It’s been 13 years since Masih Alinejad hugged her mother. That realization hits her during a TIME interview in early February, followed by another one: “Oh my God, I forgot my mom’s face,” she says, wide-eyed and shaking her head in disbelief. She stops and composes herself. “Look, I don’t want to cry on camera.”
Alinejad, 46, understands the power of her platform. Exiled from Iran since 2009, the journalist and activist has long spoken out against Iran’s restrictions on women, calling the compulsory hijab “the Berlin Wall” of the regime. Her campaign alarmed Supreme Leader Ayatollah Ali Khamenei, who not only rails against her in speeches but even sent his minions to kidnap her in July 2021. One year later, a similar plot was to end in assassination, according to a U.S. Justice Department indictment. “Women of Iran are his biggest enemy,” Alinejad says. “He’s scared of us more than anything.”
And the women of Iran are angry. Months-long, nationwide protests have roiled the country after a 22-year-old woman, Mahsa “Jina” Amini, died in September in the custody of the notorious “morality police” who roam public spaces to enforce Islamic dress and behavior.
Read More: Why the Women of Iran Are TIME’s Heroes of the Year
Still, Alinejad arrives in surprisingly good spirits at TIME’s New York City studio, coming from the FBI safe house where she is in hiding with her husband and son. She understands that attention feeds a rebellion built on the slogan “Woman, life, freedom.” Regime forces have killed more than 500 protesters and detained thousands more; the streets have grown quieter in recent weeks. But the depth of her connection with Iran’s young people—she has nearly 9 million Instagram followers—tells her the Islamic Republic is living on borrowed time. As the photographer works, she sings. “The words mean: because I am a woman, I blossom through my wounds.”

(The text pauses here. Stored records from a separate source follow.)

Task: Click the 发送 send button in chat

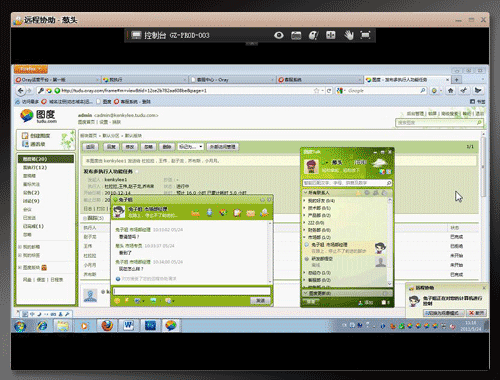Action: coord(260,301)
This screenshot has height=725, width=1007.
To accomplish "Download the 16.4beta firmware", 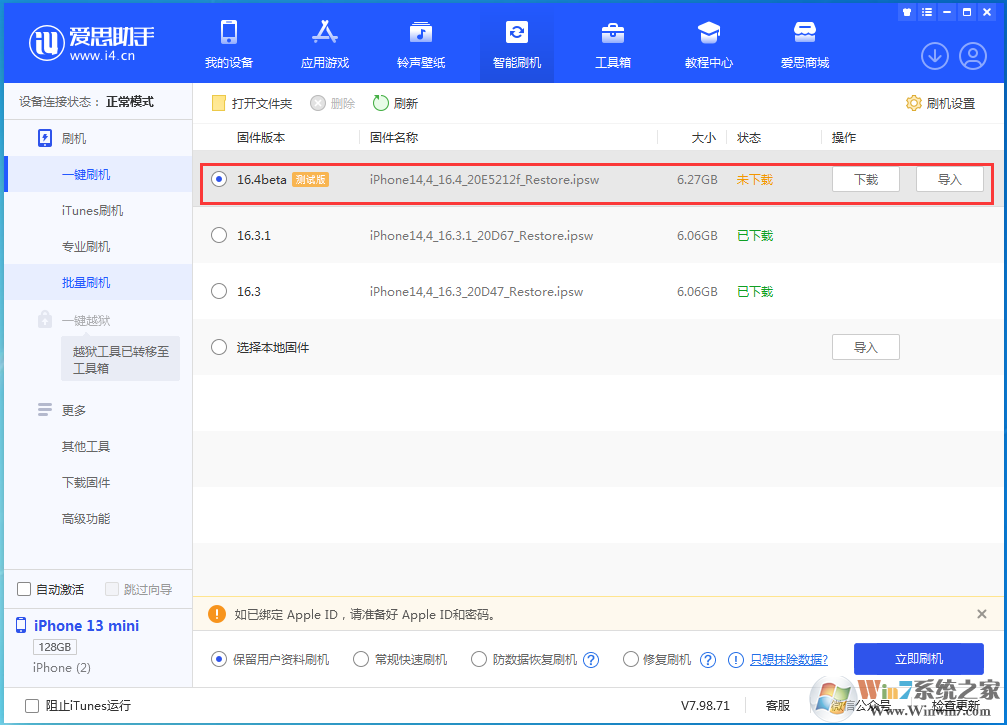I will 866,179.
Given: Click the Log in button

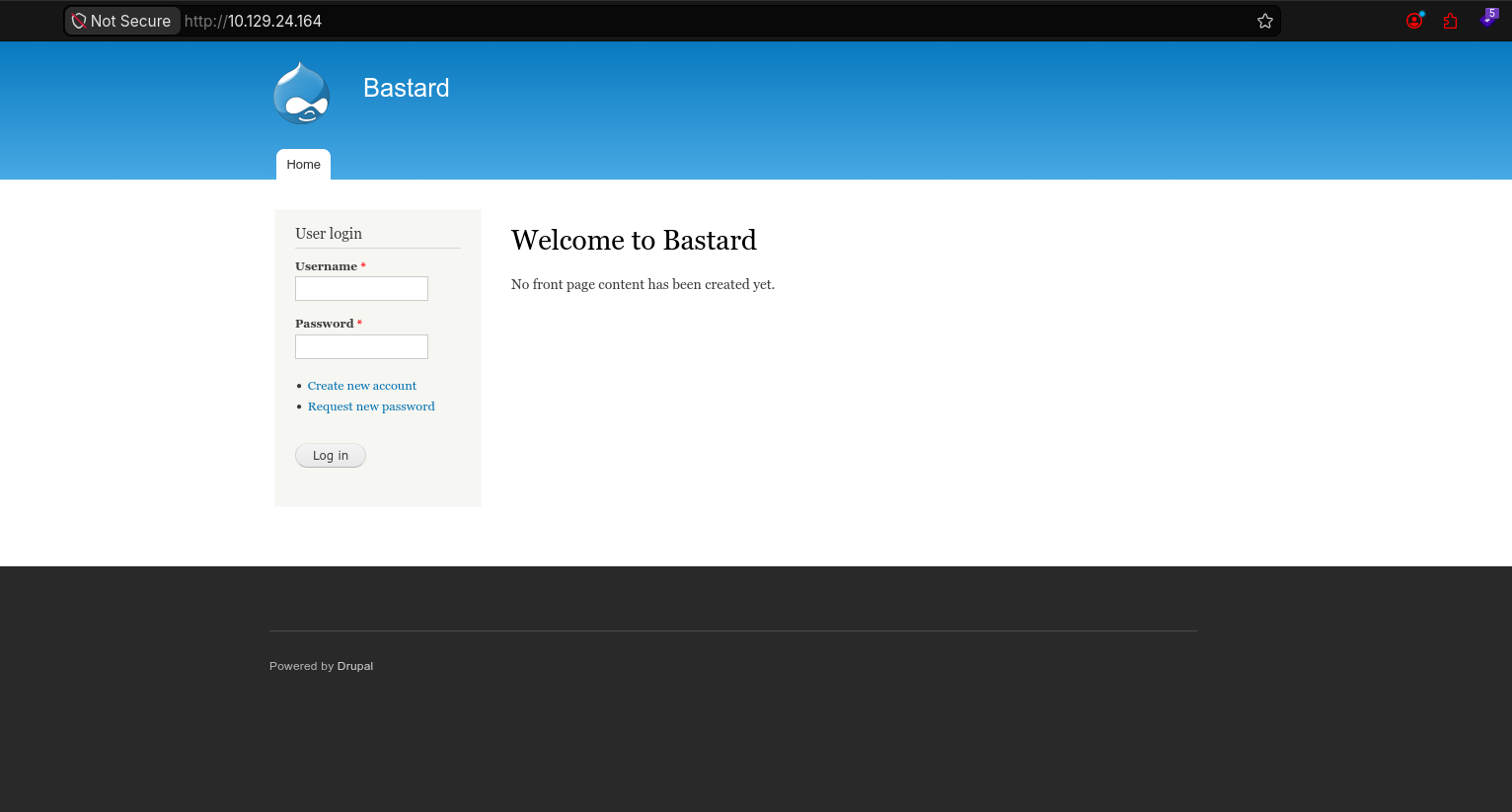Looking at the screenshot, I should 331,456.
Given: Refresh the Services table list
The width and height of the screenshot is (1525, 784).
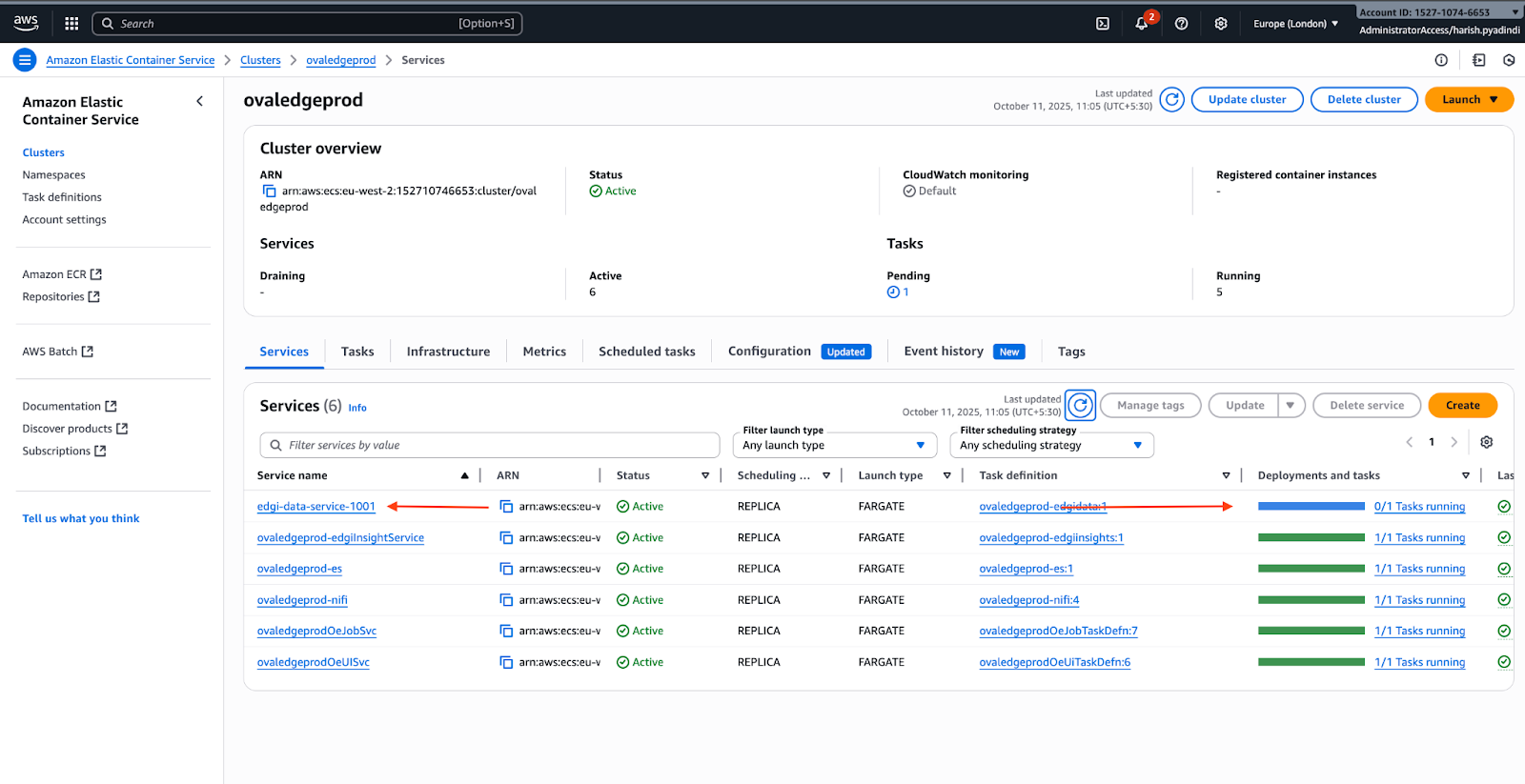Looking at the screenshot, I should pos(1080,406).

Alinejad grew up in a tiny village near the Caspian Sea, where her father was a sharecropper. She found purpose as a newspaper reporter in Tehran but left Iran for good in 2009 after running afoul of the regime for, among other things, reporting that lawmakers had not taken a pay cut they’d claimed. “I asked too many questions,” she recalls.
When she first began speaking out in New York, her only weapon was social media. In 2014, she launched a campaign called My Stealthy Freedom, asking women inside Iran to record themselves without hijabs; she would upload their videos to her Instagram, Twitter, and Facebook accounts. Thousands of women have obliged over the years, the campaign branding itself with the hashtag #WhiteWednesdays.
“Iran is inside me,” she says. “I am there every single day through my social media.” The videos and social media connections remain a way for her to connect with her homeland, where her elderly mother still resides.
In November, French President Emmanuel Macron, seemingly moved by a meeting with four Iranian women—including Alinejad—declared the protests a “revolution.” She has also briefed U.S. National Security Adviser Jake Sullivan and met with other exiled Iranian dissidents to discuss ways of uniting a fragmented opposition. And she has asked female politicians to stop donning the hijab. “I am asking all Western feminists to speak up. Join us. Make a video. Cut your hair. Burn a headscarf. Share it on social media and boost Iranian voices. Use your freedom to say her name,” she wrote last year.
As she speaks, Alinejad looks around the studio. For once, her own phone isn’t in her hand. She has just been talking about young girls—16-year-old Sarina Esmailzadeh and 17-year-old Nika Shakarami, both beaten to death in protests last year—and she wants to put faces to their names by showing TIME photos and videos of them.
When these girls were killed, she says, “suddenly they became heroes. Why don’t people pay attention to women when they’re alive?”